The National Assembly abolished the death penalty for drug-related offenses while making other penalties for such offenses stiffer. An offense of “possession of cocaine or heroin amounting to or more than 250 grams” was a capital offense under the 2010 law. (Musa Ndow, Death Sentence for Drug Dealers As Assembly Amends Drug Control Bill, THE DAILY OBSERVER (Oct. 6, 2010).) Under the new law, the maximum penalty for the same offense is reduced to life in prison. (Darboe, supra.) However, the fine for the offense has been dramatically increased; from GMD1 million (about US$38,388) to GMD10 million (about US$383,880). (Id.)

The specifics of the amendments made to the Criminal Code Act and the Trafficking in Persons Act 2007 are not clear. On October 4, 2010, the National Assembly approved an amendment to the Trafficking in Persons Act in which it made the “grave” form of the offense of trafficking in persons (i.e., when it involves the rape or death of the victim or when the victim is a child) a capital offense. (Hanibal Goitom, Gambia: National Assembly Approves Amendment to Anti-Human Trafficking Law, GLOBAL LEGAL MONITOR (Oct. 13, 2010)).

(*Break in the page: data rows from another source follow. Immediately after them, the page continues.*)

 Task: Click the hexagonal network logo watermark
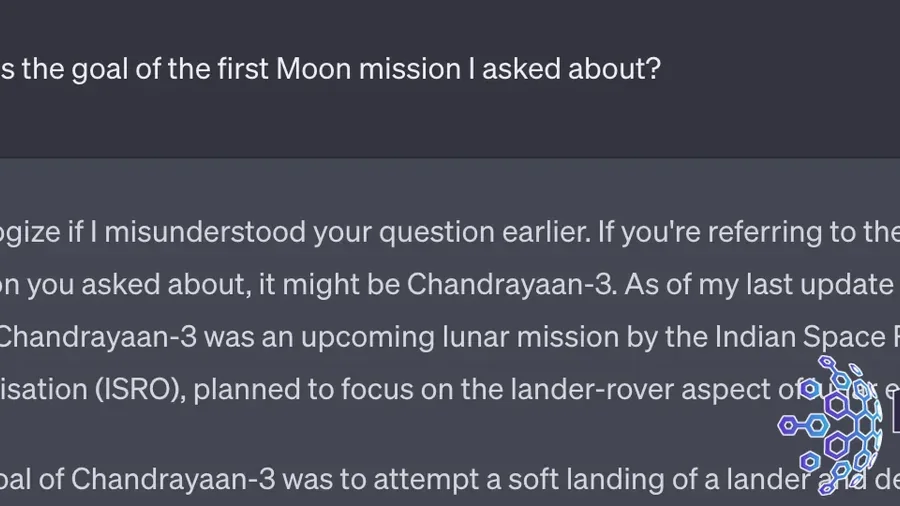click(831, 425)
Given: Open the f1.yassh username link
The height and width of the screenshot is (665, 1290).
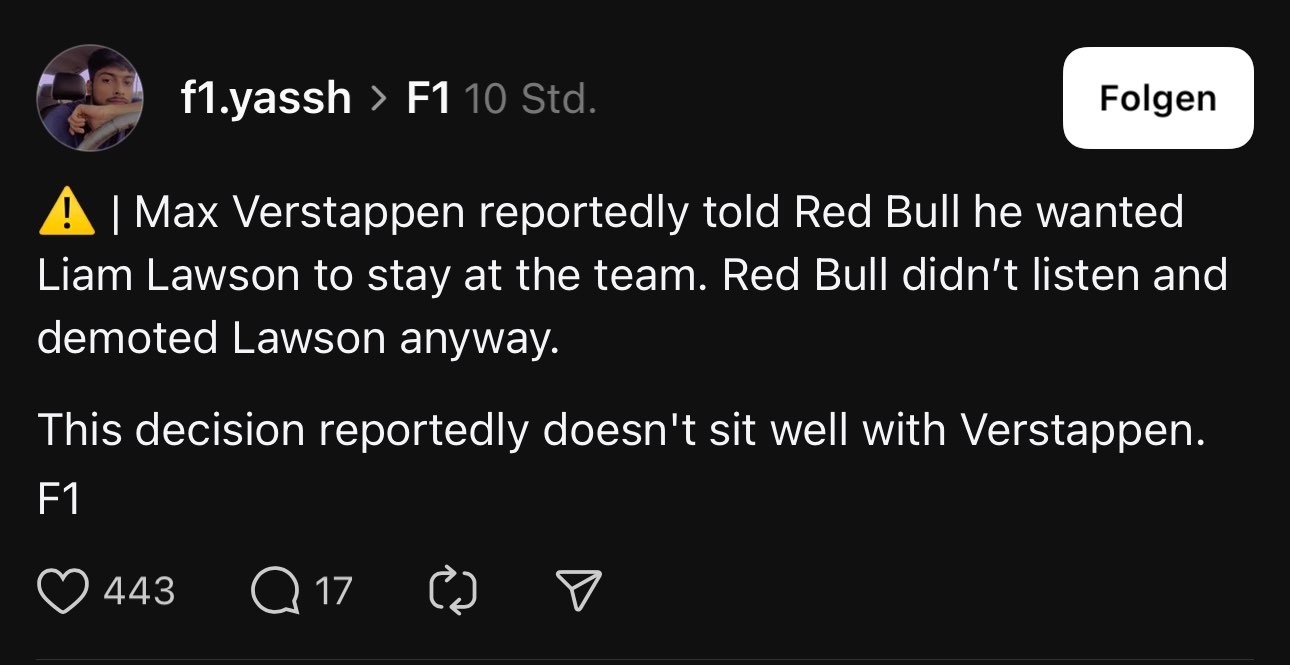Looking at the screenshot, I should point(266,99).
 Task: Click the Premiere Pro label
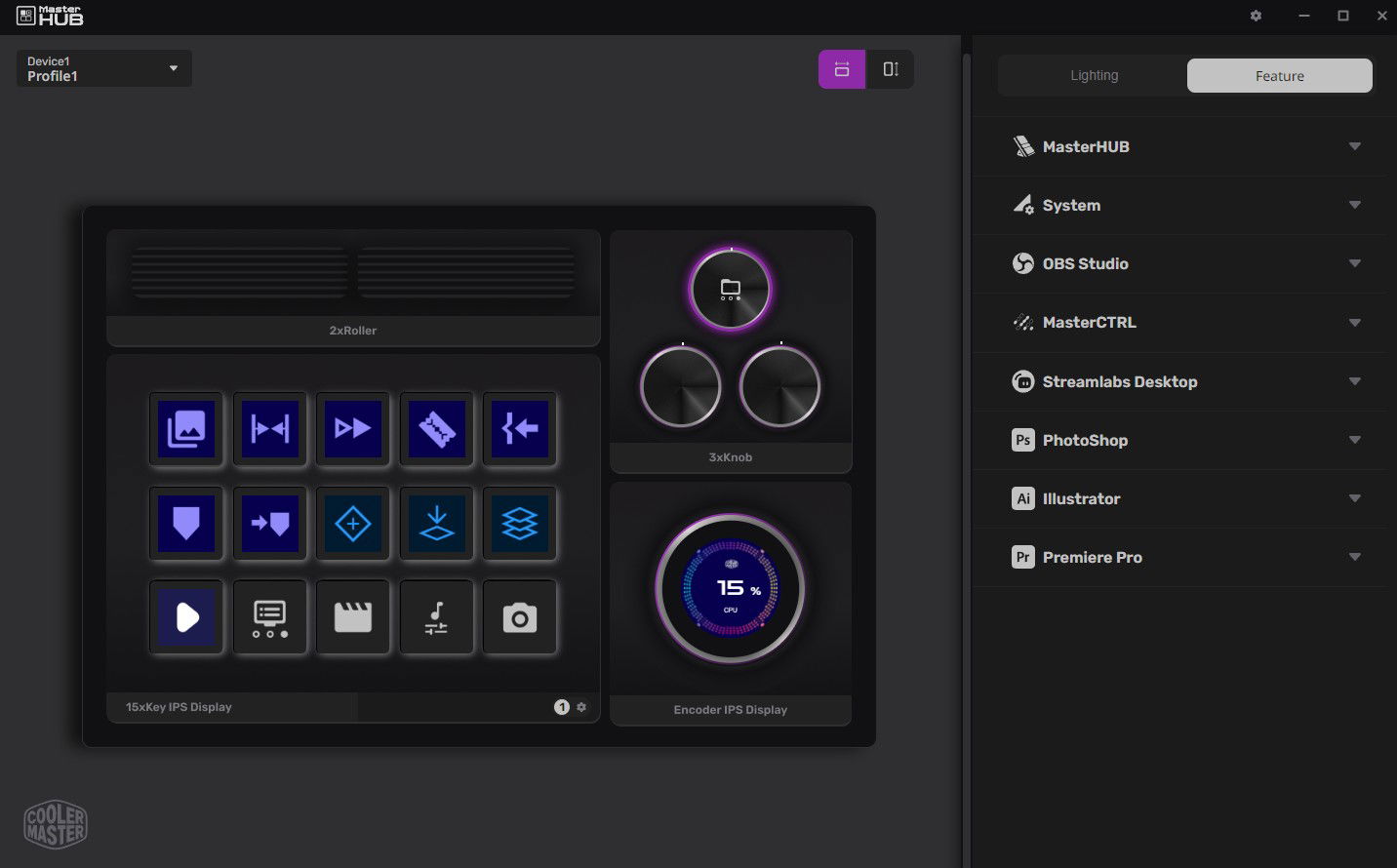(x=1092, y=558)
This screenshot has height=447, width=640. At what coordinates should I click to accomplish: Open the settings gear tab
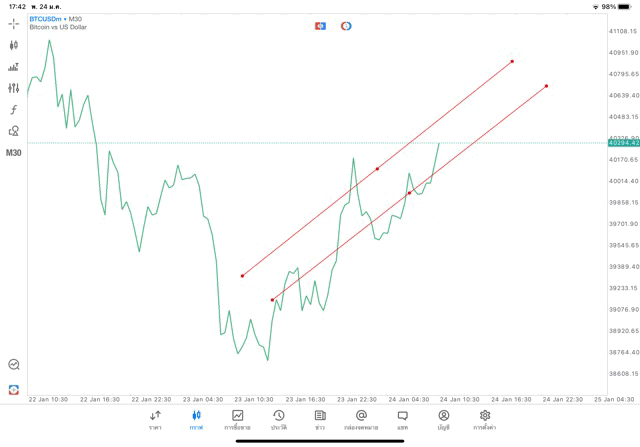click(485, 419)
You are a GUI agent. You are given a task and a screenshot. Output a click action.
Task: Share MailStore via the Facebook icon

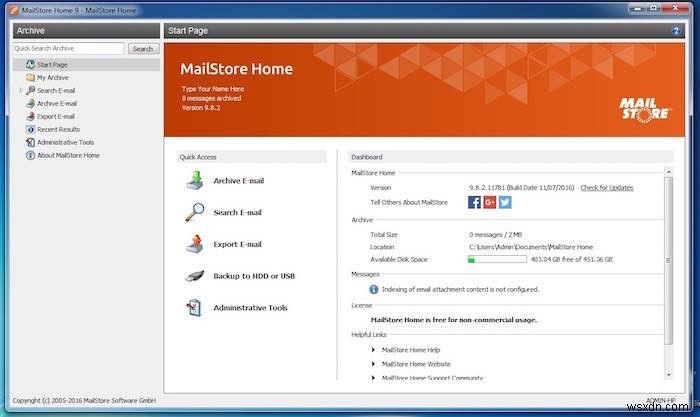point(475,202)
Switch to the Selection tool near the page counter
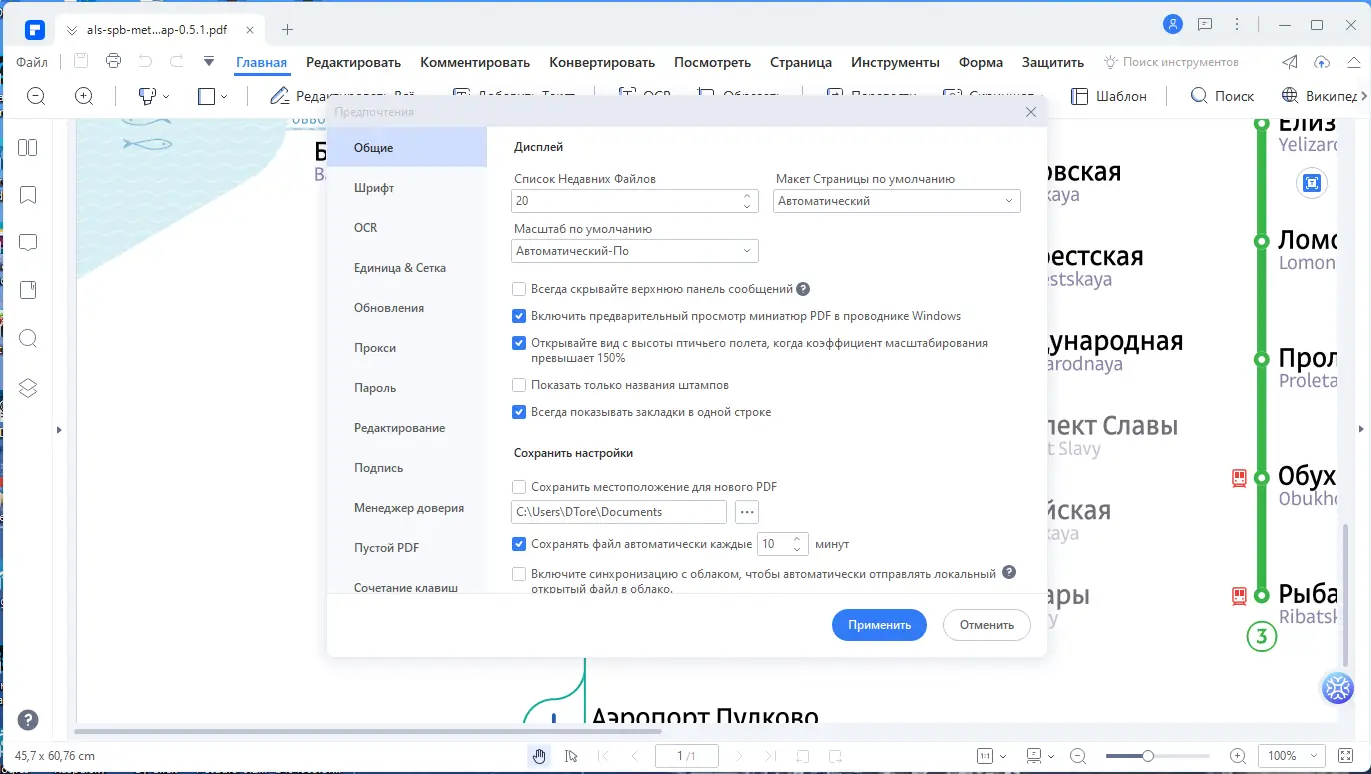This screenshot has width=1371, height=774. pyautogui.click(x=571, y=755)
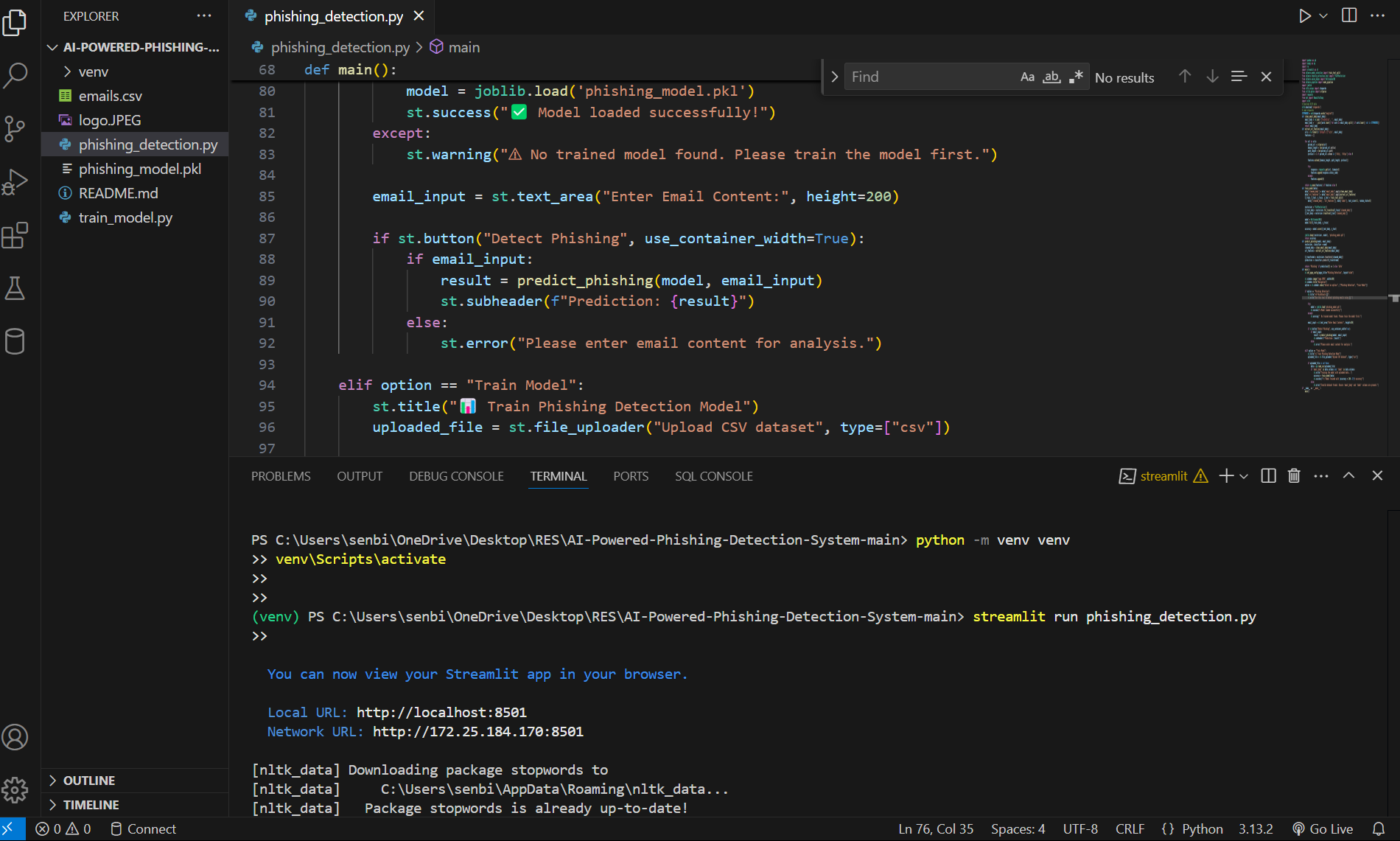This screenshot has width=1400, height=841.
Task: Click inside the Find input field
Action: 928,77
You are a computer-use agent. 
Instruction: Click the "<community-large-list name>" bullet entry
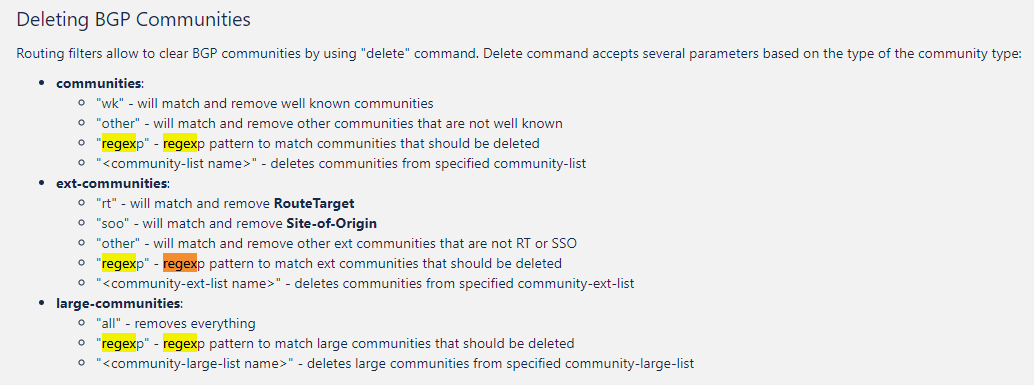click(x=395, y=363)
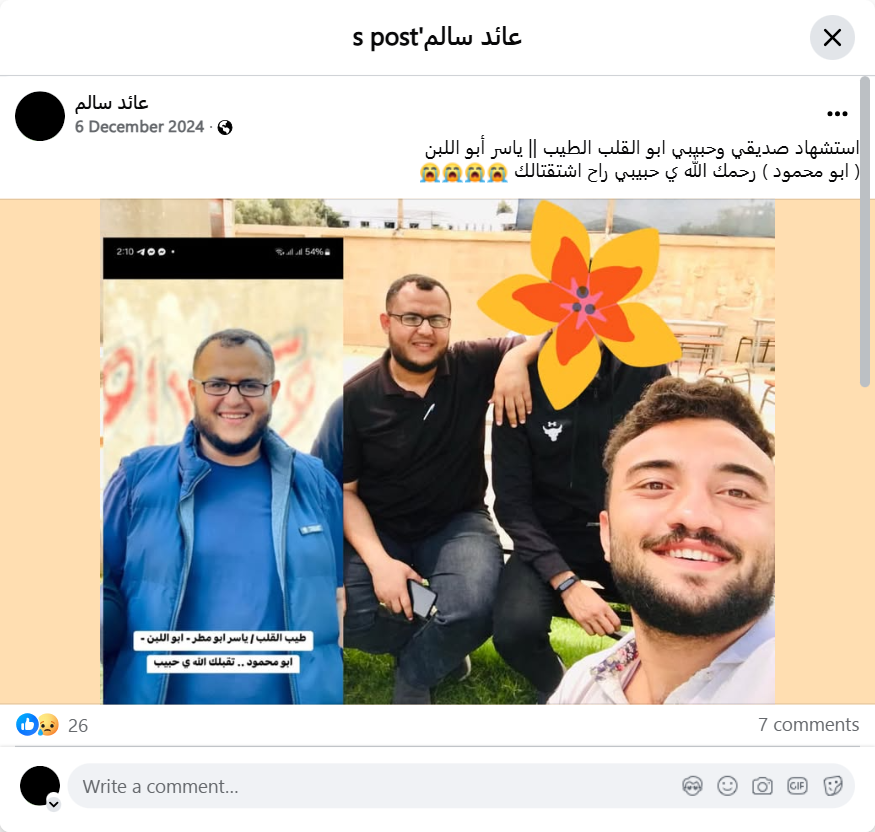Click the author's profile picture

coord(40,116)
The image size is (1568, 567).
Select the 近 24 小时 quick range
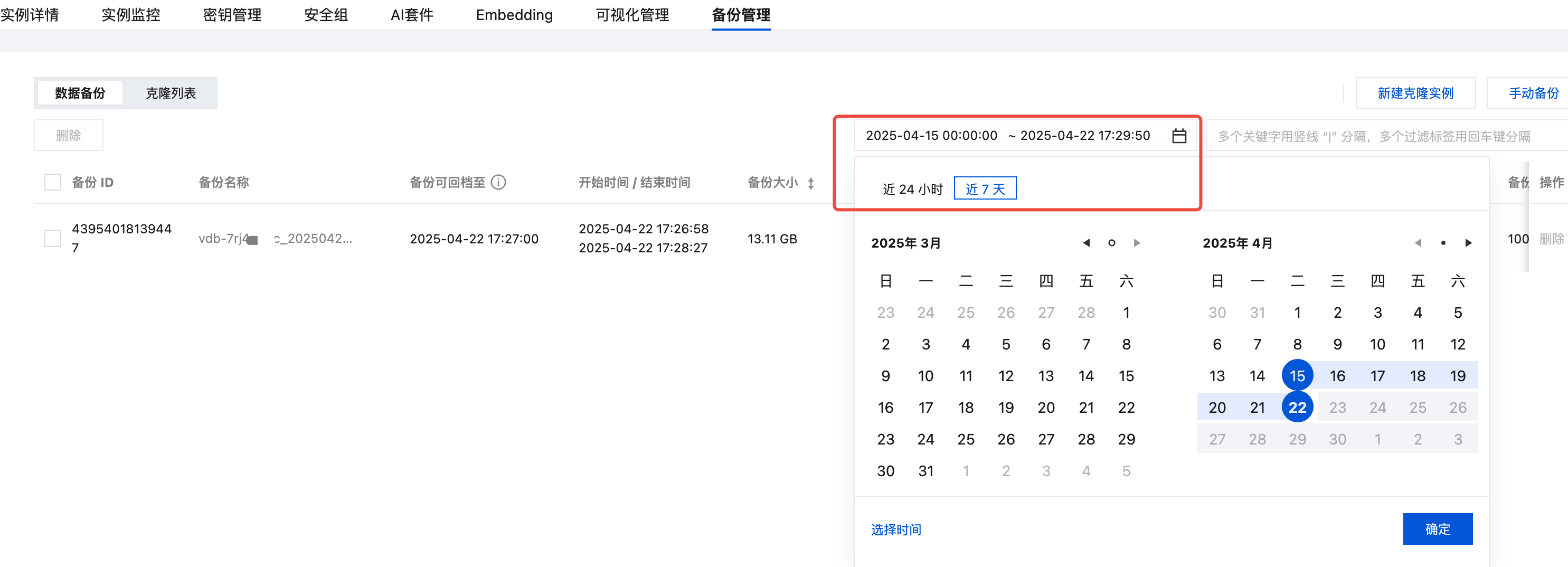click(x=912, y=188)
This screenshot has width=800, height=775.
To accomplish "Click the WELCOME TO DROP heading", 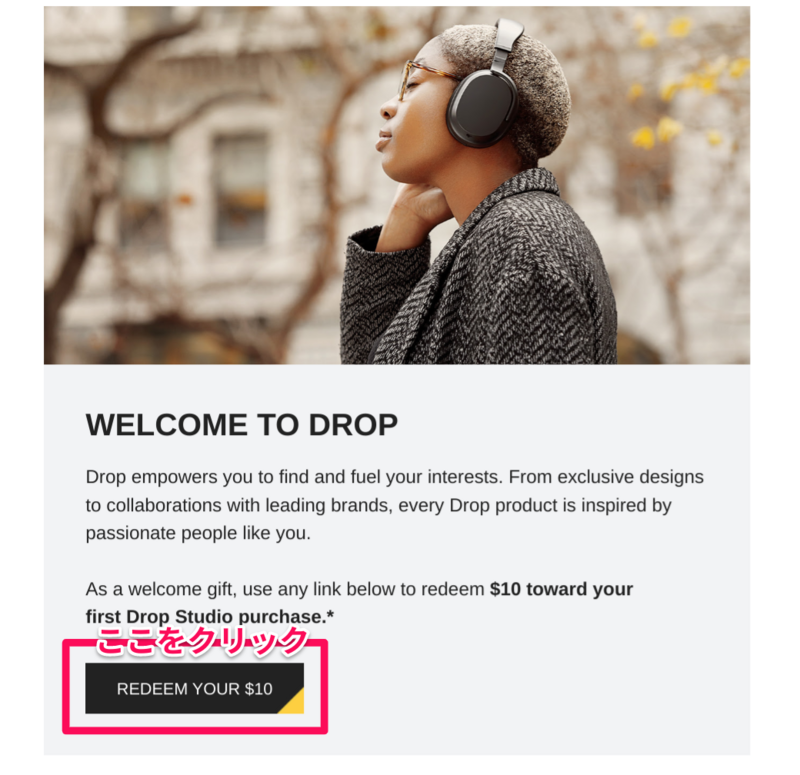I will [x=242, y=425].
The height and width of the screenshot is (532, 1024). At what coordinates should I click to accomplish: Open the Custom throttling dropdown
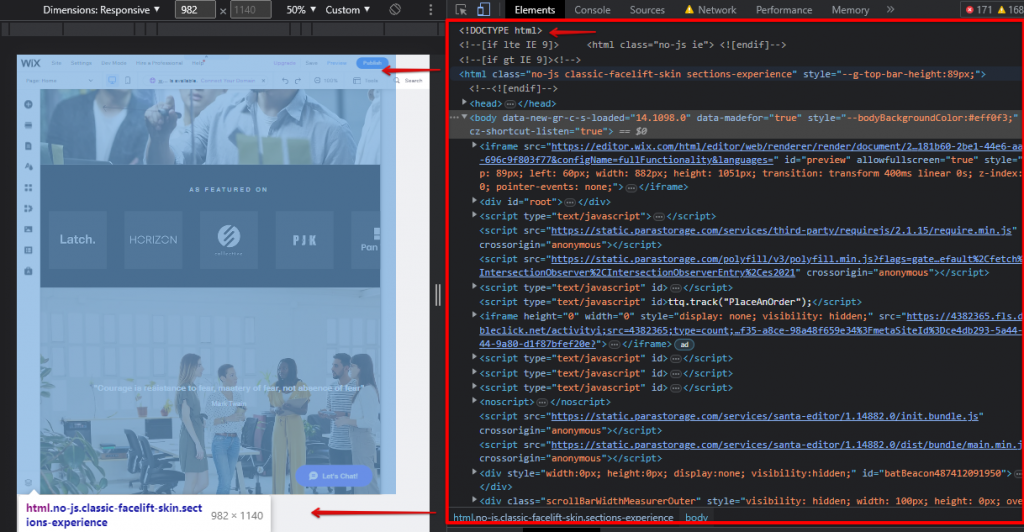349,10
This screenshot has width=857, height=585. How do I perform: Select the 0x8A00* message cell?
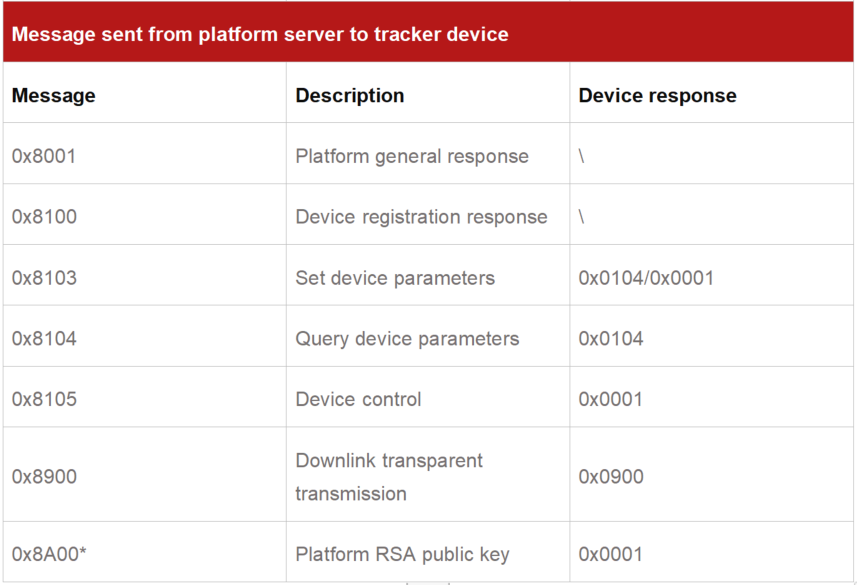coord(49,554)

A change in this law to make it compatible with the 1997 Constitution probably focuses on the definition of the term “grave” as it applies to trafficking of children, because imposing a death sentence for trafficking in persons that involves rape or death appears to be covered already under the clause of section 18 of the Constitution on offenses involving violence resulting in death.